Collected data
::::

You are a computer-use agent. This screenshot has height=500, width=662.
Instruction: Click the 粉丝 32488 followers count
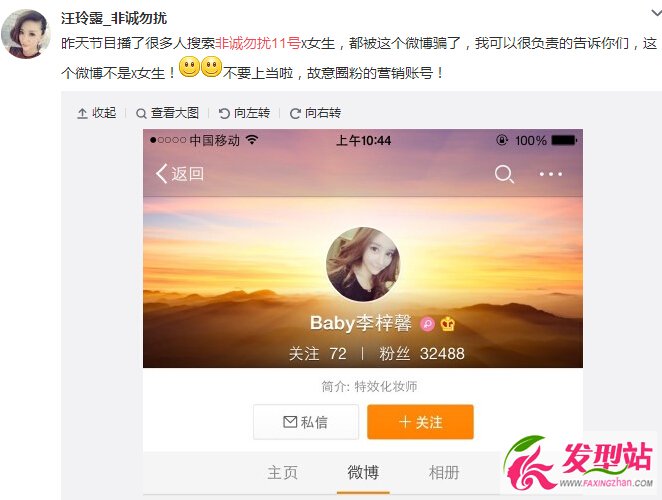422,353
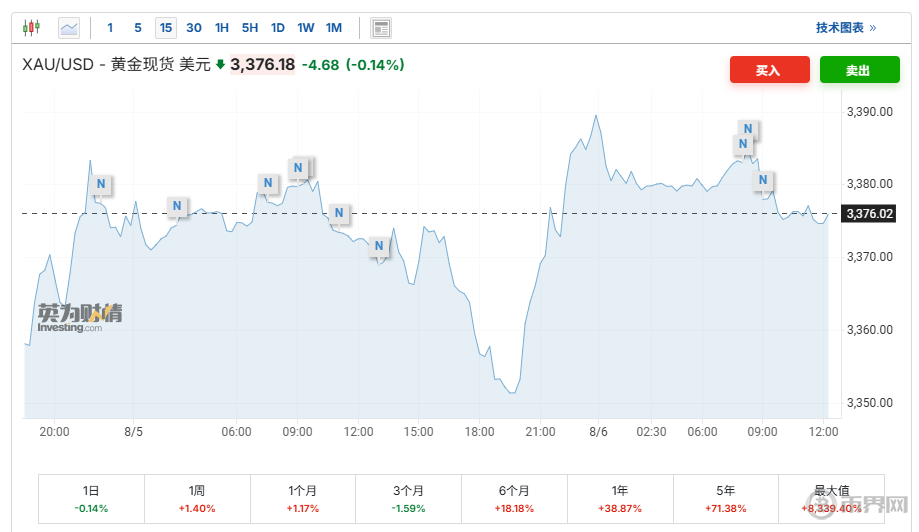This screenshot has width=919, height=532.
Task: Click the news marker right of 8/5
Action: point(177,207)
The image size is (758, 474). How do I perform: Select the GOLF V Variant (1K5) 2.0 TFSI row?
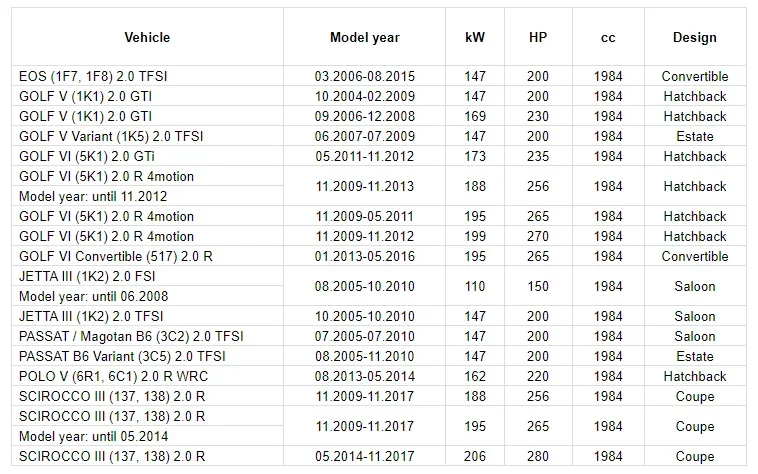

::::

Pictures are not part of the copy; transcribe the rest of the data verbatim.

▶ **COMPLETED TASK**
You are a computer-use agent. This screenshot has height=500, width=662.
Instruction: Click the 粉丝 32488 followers count
422,353
This screenshot has width=919, height=532.
Task: Click the news marker right of 8/5
Action: point(177,207)
The image size is (758, 474). How do I perform: Select the GOLF V Variant (1K5) 2.0 TFSI row?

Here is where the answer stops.